2017-08-06 09:24:00 | Weblog
 先週話題にしたジョー・ザヴィヌルはシンセサイザー奏者としてフュージョン世代に人気がある。また、日本のファッション誌「Z」の表紙を毎号飾っていたことから知名度も高い。マイルスの「Bitches Brew」や、1971年に結成されたウェザーリポートの立役者としてつとに有名だが、意外なことにそれ以前の音楽活動は知られていない。キャノンボール・アダレイのバンドにいたことは前稿で紹介したが、その前は・・・

 Wikipediaによるとメイナード・ファーガソン楽団に採用されたあと、いきなりキャノンボールに飛ぶ。この間は書かれていない。この楽団は数箇月でクビになるが、在籍中テナー奏者が軍隊に召集されたことからオーディションをすることになり、これに立ち会っている。ジョージ・コールマンにエディ・ハリス、ウェイン・ショーターが受け、合格したのはショーターだった。キャリアのスタートに盟友と出会っている。解雇された経緯は機を改めるとして、キャノンボールのバンドに参加する前の2年間はダイナ・ワシントンのバックバンドにいた。メンバーはツアーや録音で流動的だが、参加した当時のメンバーが凄い。ケニー・バレルにリチャード・デイヴィス、ロイ・ヘインズだ。
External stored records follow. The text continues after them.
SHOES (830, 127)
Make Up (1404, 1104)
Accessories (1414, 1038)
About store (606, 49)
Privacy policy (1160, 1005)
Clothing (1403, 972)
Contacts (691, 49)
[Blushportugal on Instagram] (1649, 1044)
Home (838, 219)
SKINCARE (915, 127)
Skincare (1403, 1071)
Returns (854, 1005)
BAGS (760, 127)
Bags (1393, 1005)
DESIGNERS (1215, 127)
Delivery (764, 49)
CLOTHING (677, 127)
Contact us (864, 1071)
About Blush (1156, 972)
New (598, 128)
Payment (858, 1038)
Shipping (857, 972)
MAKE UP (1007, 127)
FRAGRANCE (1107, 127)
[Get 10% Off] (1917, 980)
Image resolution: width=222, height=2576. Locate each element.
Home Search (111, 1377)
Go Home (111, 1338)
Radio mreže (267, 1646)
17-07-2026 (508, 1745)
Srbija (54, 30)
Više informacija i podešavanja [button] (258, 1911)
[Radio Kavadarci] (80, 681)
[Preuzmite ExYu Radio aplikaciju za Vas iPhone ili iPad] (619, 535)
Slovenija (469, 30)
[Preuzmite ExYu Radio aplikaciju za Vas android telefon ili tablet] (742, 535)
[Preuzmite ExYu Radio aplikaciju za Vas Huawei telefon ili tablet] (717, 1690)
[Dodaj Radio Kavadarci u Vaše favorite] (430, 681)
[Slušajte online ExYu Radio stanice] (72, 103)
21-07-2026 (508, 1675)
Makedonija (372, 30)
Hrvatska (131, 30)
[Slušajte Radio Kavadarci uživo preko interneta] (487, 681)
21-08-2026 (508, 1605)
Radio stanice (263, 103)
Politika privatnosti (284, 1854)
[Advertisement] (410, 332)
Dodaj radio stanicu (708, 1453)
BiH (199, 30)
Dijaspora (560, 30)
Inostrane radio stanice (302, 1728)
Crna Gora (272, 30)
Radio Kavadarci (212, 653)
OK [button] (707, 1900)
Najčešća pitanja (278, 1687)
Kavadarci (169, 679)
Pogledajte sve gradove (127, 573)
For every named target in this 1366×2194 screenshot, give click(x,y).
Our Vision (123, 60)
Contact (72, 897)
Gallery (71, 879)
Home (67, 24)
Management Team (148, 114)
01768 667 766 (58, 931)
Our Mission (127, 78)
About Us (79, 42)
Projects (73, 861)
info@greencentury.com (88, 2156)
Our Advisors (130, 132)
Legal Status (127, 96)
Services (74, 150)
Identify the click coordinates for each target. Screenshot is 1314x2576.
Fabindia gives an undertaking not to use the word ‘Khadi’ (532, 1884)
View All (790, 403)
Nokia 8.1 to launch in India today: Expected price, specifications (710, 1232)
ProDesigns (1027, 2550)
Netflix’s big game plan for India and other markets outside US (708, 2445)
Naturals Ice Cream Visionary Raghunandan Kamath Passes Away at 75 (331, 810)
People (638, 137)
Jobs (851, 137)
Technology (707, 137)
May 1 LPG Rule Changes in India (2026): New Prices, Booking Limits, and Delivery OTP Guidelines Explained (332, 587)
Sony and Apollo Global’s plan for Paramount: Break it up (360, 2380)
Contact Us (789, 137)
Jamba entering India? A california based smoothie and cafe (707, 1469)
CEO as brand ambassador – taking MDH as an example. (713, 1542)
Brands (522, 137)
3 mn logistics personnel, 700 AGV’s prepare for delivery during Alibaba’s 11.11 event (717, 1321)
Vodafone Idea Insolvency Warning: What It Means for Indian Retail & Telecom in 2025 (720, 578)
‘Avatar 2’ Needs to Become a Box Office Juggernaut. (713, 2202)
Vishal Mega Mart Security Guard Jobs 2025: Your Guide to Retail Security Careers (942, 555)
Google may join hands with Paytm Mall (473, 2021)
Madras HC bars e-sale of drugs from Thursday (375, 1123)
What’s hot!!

 ジョーがバンドに入ってから2週間後にレコーディングが行われた。ジョーの音はミックスダウンの段階でほとんど消されているのが残念だが、ダイナ最大のヒット曲「What a Diff'rence a Day Makes」である。ダイナといえばクリフォード・ブラウンと火の出るようなセッションを繰り広げた「Dinah Jams」が人気盤だが、ストリングスをバックにしたダイナミックな歌唱も魅力だ。タイトル曲は勿論だが、サミー・カーンとジュール・スタインの名コンビが書いた「It's Magic」がグッとくる。ドリス・デイをスターにした曲だが、ソウルフルでハスキーな声も曲調に合っていて聴き惚れる。ブルースの女王の魔法なのだろう。

 ダイナとジョーが初めて出会ったのはアトランタのマグノリア・ボールルームでファーガソン楽団がダイナの前座を務めたときだ。その後バードランドで再会したとき、「アトランタでブルースを弾いていた人じゃない?」と声をかけられた。次の晩、ヴァンガードでのオープニング・ナイトに招待されたジョーはそこで何曲か演奏する。そのステージの上で採用が決まったという。「彼女は私の名前すら知らなかった」とジョーは回想している。縁は異なものだ。